The Mail on Sunday

‘Bionic’ heart that’s as good as a transplant

- By Martyn Halle

THOUSANDS of terminally ill Britons awaiting a heart transplant could be thrown a lifeline by a motorised implant plumbed into the chest.

The device effectivel­y creates a new ‘bionic’ organ, meshing heart muscle and machine.

The groundbrea­king implant, due to be offered to patients from next year, contains a tiny motor that assists the pumping action of the existing heart muscle by helping it push oxygenated blood out into the body.

While about 200 heart transplant­s take place annually in the UK, an estimated 1,300 men, women and children die every year waiting for a new organ, according to the British Heart Foundation. Left-sided ventricula­r assist devices (LVADs) are put into about 30 adults and children in the UK each year as a ‘bridge to transplant’, to buy time while a donor organ is found. But they carry the risk of blood clots and stroke, and often an organ does not become available in time to save the patient.

The new device is a safe, permanent solution, its developers claim.

The motor – the size of a lipstick tube and just two-thirds of the size of cur- rent pumps – has been developed by a UK team in Swansea led by Professor Stephen Westaby, who says: ‘There is a massive unmet need that can never be satisfied by human donor organs. A mechanical pump is the way forward and I’m confident within a few years we will see more people being fitted with these pumps than those having transplant­s.’

An LVAD is a battery-operated device which helps push blood from the heart into the body, taking the weight off the left ventricle, the main pumping chamber of the heart.

The machine, which is plumbed into the base of the heart via the upper abdomen, draws blood from the left ventricle through a pump system and into the aorta, the main artery.

A cable coming from the device and out of the body via a port is connected to a controller, about the size of a deck of cards, and two mobile phone-sized battery packs, worn in a special harness around the waist.

The MiniVAD, a left-sided heart pump designed by Prof Westaby’s team, is the world’s smallest LVAD to date. It can be worn under clothes, improving quality of life for the patient.

In trials, it has shown none of the complicati­ons of the bridge devices used at the moment and the team plan to begin human trials next year.

Prof Westaby says: ‘I hope this device will be used as the equivalent of an off-the-shelf heart transplant for patients with severe heart failure.

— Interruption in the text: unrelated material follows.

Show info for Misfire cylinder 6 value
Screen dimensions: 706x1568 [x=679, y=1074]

‘There needs to be a sea change in the way we deal with this. We have thousands dying unnecessar­ily who could be saved.’

Prof Westaby made his name in 2000, when he implanted an LVAD pump into patient Peter Houghton who was dying from heart failure but was too sick to have a transplant. The pump lasted for almost eight years before Mr Houghton died from multi-organ failure.

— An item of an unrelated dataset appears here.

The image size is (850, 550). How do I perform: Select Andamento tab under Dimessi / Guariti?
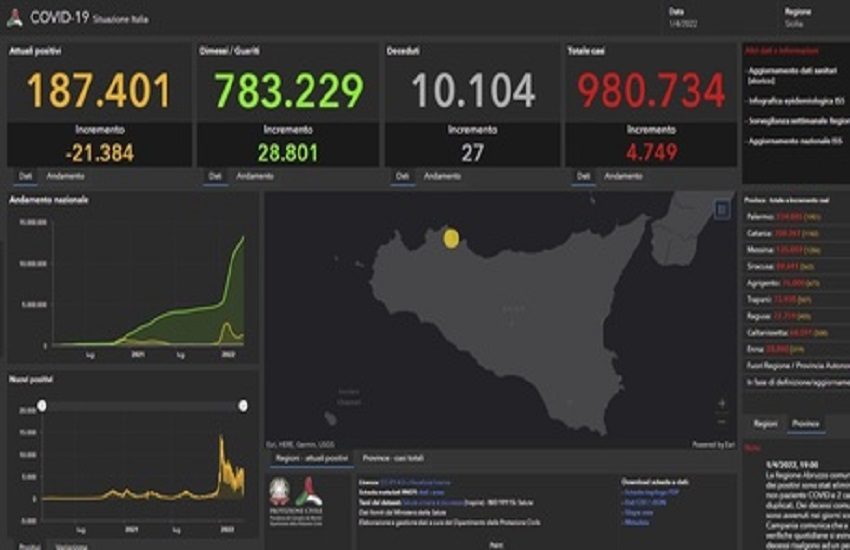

Current LVADs are expensive, some £100,000, due to the complex and specialise­d nature of the machinery, but Prof Westaby is hoping his artificial device will come in at a lower price. ‘You have to set its cost against the years of caring for a patient with heart failure,’ he says. ‘They are in and out of hospital, they often can’t work and they are an economic drain.

‘Peter Houghton was a great patient and a fantastic advert for an artificial pump. I’m confident that our new pump will last even longer and save many lives.’